Wednesday, 26 August 2015

Bobby Jones on the Pendulum Stroke

In putting, as in the full swing, there is more than one way to skin a cat--do people really skin cats?  We probably see more variations in grip, stance, posture, and stroke in putting than in any other part of the game.  It seems to me, that there continues to be a number of people who consider the perfect stroke to be a pendulum stroke.

That being the case, I think it is worthwhile examining what Bobby Jones had to say on the subject in his book Bobby Jones on Golf:

"There is one thing I wish people would stop talking about and writing about, because I think it causes much confusion in the beginner's mind.  I refer to the theory of the pendulum putting stroke.  It has been described and expressed in different ways, but when boiled down, each demonstration resolves itself into a thing absolutely impossible of accomplishment so long as human beings are built as we know them.

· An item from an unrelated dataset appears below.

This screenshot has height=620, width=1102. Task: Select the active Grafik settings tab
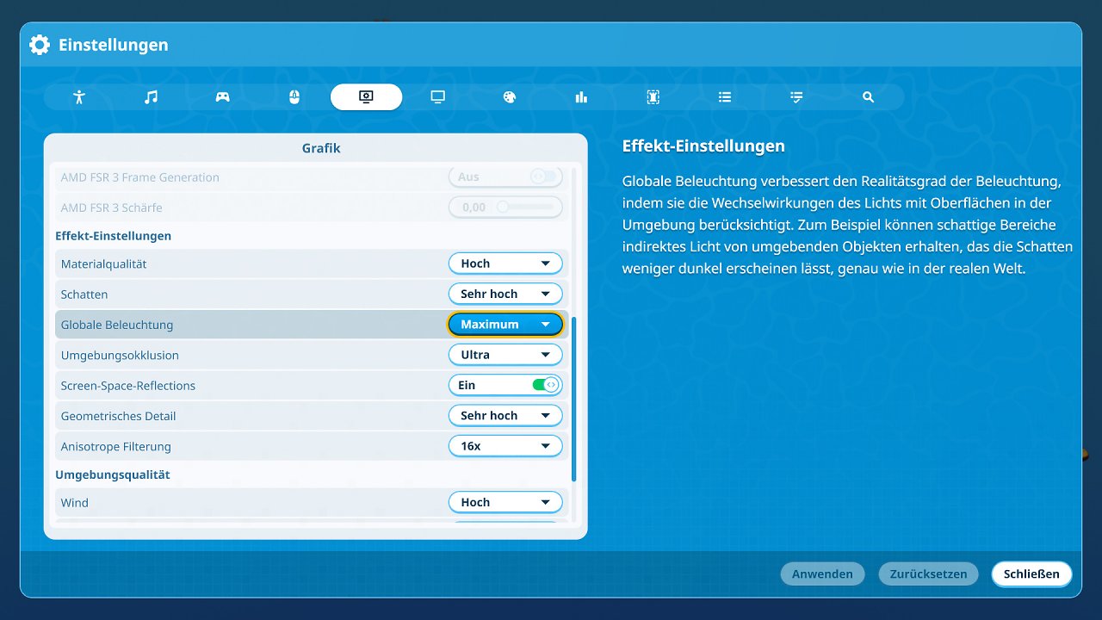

Unquestionably, a pendulum-like golf club with an absolutely true face, swung precisely along the line of the putt and suspended from a point exactly over the ball, furnishes the ideal conception of accurate striking.  But so long as human toes stick out in front, and until a golf club turns into a croquet mallet and can be swung backward between the legs, there is little hope that this can be attained.  For the present at least, it seems to me far better that we strive to find some way to improve our performance, using the method more or less familiar to us all...

The important considerations in putting are that the putter should be faced properly when it strikes the ball, and that, as it strikes, it should be moving in the direction of the hole.  If these two requirements are met, it makes no difference in the world whether or not the club was faced properly or moved along the projected line of the putt throughout the backswing."

There you have it; this advice is from, almost unquestionably, the greatest player ever to play the game, who also happened to have a degree in mechanical engineering, not to mention a degree in English literature from Harvard, and was a lawyer to boot--Mrs. Jones didn't raise no fool.  So, it might be wise to forget trying to make a pendulum stroke so long as your toes stick out in front of your body.  Better just to pick your line and knock it in the hole with a stroke that pretty much resembles your golf swing--only shorter.

Makes perfect sense to me.  But then, what do I know?  Take it from Bobby Jones, who wielded his famous putter, Calamity Jane, with pretty fair success.